**Preguntas para responder**
A. Copia del texto sobre la Sierra de la Demanda el fragmento que comienza en "El rostro cadavérico, cuando" y termina en "naves del olvido.".
B. Resume en dos oraciones el texto sobre la Sierra de la Demanda.
C. Según el texto sobre la Sierra de la Demanda, ¿qué origen tiene la ermita de San Juan?

**Texto de lectura**
————————
A las afueras del pueblo, siguiendo un camino paralelo al antiguo puente medieval, y enclavada en pleno campo, una ermita de orígenes visigodos, la de San Juan, permanece inmutable enmarcada en un óleo especial, donde el otoño mezcla sabiamente multitud de tonalidades propias, parecidas a las que inventa cada año y en las que se supera estación trás estación. En sus sillares, algunos graffitis crucíferos inducen a suponer que es un lugar conocido y visitado por peregrinos; y tal vez alguno de éstos repose bajo una sencilla y misteriosa cruz de madera, sin nombre ni epitafio, situada en las inmediaciones. Aunque con atención, el buen observador descubrirá también una curiosa cruz paté pintada en rojo, medio borrada por el tiempo, que quizás no suponga nada extraordinario, o tal vez indique la presencia por el lugar de unos fantasmas que la portaban con orgullo sobre el hombro izquierdo de sus blancas clámides de soldados de Cristo.



Porque este es otro de los misterios inherentes a la Sierra de la Demanda: la presencia del Temple y las referencias a todo un símbolo a ellos asociado, que marcó lo más florido de las leyendas de caballería de la época: el Santo Grial. Éste se halla también presente junto al monumento a doña Lambra, en las cercanías de algunas representaciones modernas de los conocidos polisqueles de origen celta, que tanto abundan en nuestra piel de toro, y estaría representado bajo la forma de un recipiente del que beben dos aves, simbolos de sabiduría, pero también representaciones del alma humana. Continuar un recorrido por los pueblos de alrededor, implica, a su vez, expandir el alma y observar cómo los diferentes símbolos van apareciendo como por arte de birlibirloque, mientras las hojas amarillentas revolotean por la plaza mayor del pueblo, movidas por un invisible aliento elemental. Podría ser el caso, sin ir más lejos, de Cascajares de la Sierra, en cuya parroquial, la cabeza infame del Diablo -quizás aquél con el que se reunían las brujas en los cerros desiertos de Cernégula, no muy lejos de Poza de la Sal, pueblo de donde era originario Félix Rodríguez de la Fuente- observa, más allá de la curiosidad del turista, los cerros grises que se extienden a lo largo de kilometros de sierra, como el cuerpo dormido de un gigante antediluviano.


La mole imponente de la parroquial de Jaramillo Quemado, recortándose sobre un cielo mortecino sobre el que de vez en cuando se cuelan los rayos tibios de un sol perezoso, amarilleando aún más, si cabe, las hojas a punto de suicidarse en caida libre, una vez despojadas del soporte vital de las ramas de los álamos del pequeño bosquecillo que circunda a un pueblecito tradicional; un pueblecito de los de siempre, con sus casonas de piedra y sus tejados de sanguina arcilla, por cuyas chimeneas escapan unos humores nostálgicos -como los cuentos de la abuela al calor del hogar- similares a fantasmas.


El rostro cadavérico, cuando no bafomético, que parece pasar revista a todo aquél que se atreve a trascender el pórtico de entrada a la iglesia de San Martín de Tours, en el vecino pueblo de Vizcaínos o, algunos kilómetros más allá, en Barbadillo del Pez, la magia druídica del muérdago aposentada, como nidos de ave fénix, sobre las ramas de diversos árboles, esperando ser recolectados por una hoz de oro. A su vera, y por debajo del pequeño puente medieval, un arroyo mortecino atrapa imágenes coloreadas con pastiches amarronados y sirve, a la vez, de medio de escape para las hojas que buscan un Nuevo Mundo, constituyendose a sí mismas, en frágiles naves del olvido.


Itinerarios, en fin, repletos de magia y de misterio, aderezados por la ctónica presencia de un otoño, en cuyos estertores uno no puede por menos que pensar que principio y fin, el alfa y el omega de los crismones cristianos, no son, si no, un claro mensaje incitando a la Renovación.






(1) Manuel Alvar: 'El Romancero, introducción y selección', Editorial Magisterio Español, S.A., 1968, página 59.
————————
**Datos proporcionados**

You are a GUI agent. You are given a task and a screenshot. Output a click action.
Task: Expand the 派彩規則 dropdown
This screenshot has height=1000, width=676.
————————
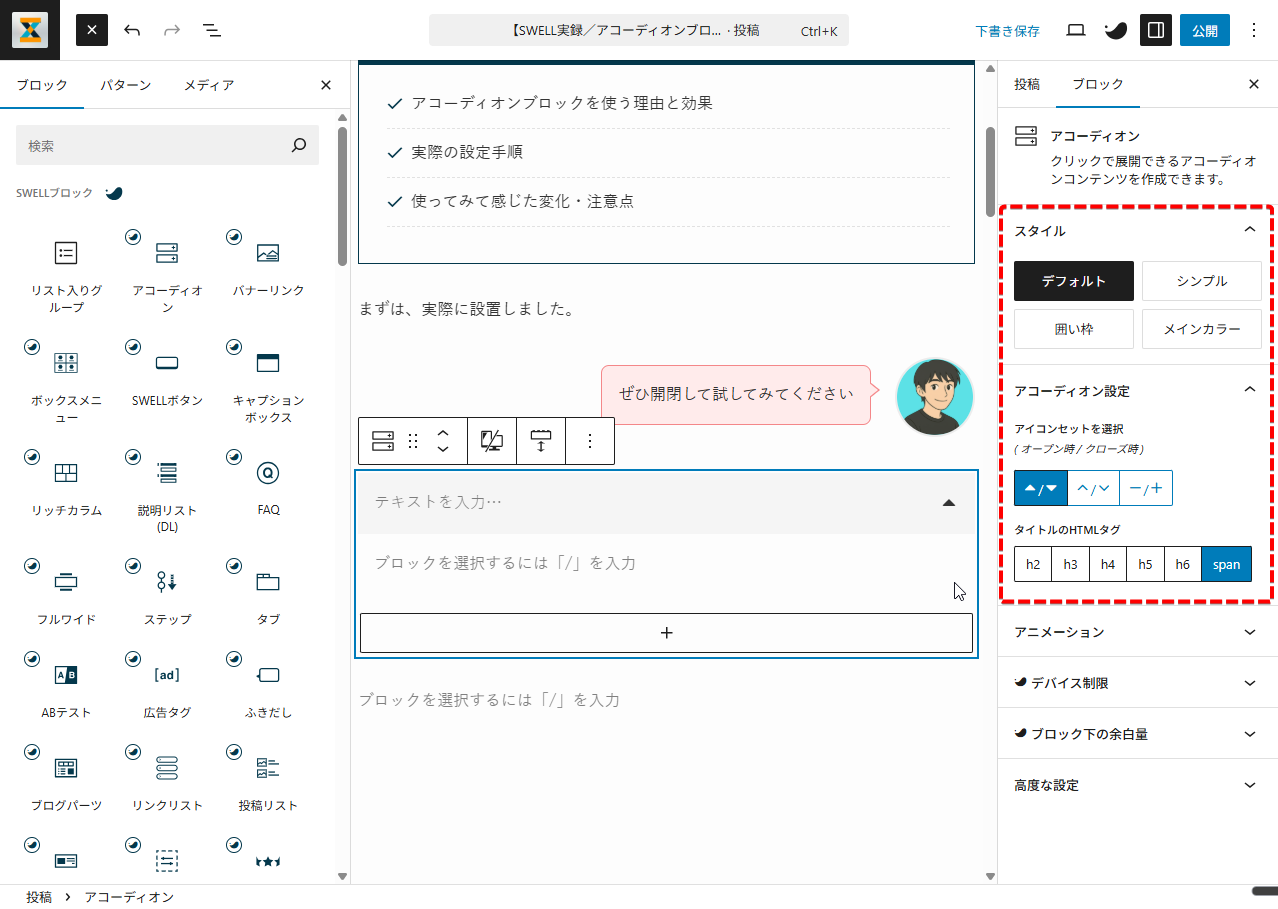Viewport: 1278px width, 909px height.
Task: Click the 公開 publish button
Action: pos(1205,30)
————————
**Soluciones a continuación**
A.
El rostro cadavérico, cuando no bafomético, que parece pasar revista a todo aquél que se atreve a trascender el pórtico de entrada a la iglesia de San Martín de Tours, en el vecino pueblo de Vizcaínos o, algunos kilómetros más allá, en Barbadillo del Pez, la magia druídica del muérdago aposentada, como nidos de ave fénix, sobre las ramas de diversos árboles, esperando ser recolectados por una hoz de oro. A su vera, y por debajo del pequeño puente medieval, un arroyo mortecino atrapa imágenes coloreadas con pastiches amarronados y sirve, a la vez, de medio de escape para las hojas que buscan un Nuevo Mundo, constituyendose a sí mismas, en frágiles naves del olvido.

B. A las afueras del pueblo, la ermita de San Juan, de orígenes visigodos, conserva grafitis crucíferos que hacen suponer el paso de peregrinos y una cruz paté roja que tal vez indique la presencia de los soldados de Cristo que la llevaban, pues el Temple y el Santo Grial son otro de los misterios de la Sierra de la Demanda. Los recorridos por pueblos cercanos como Cascajares de la Sierra, Jaramillo Quemado, Vizcaínos o Barbadillo del Pez muestran en otoño diversos símbolos y forman itinerarios repletos de magia y de misterio.

C. Tiene orígenes visigodos.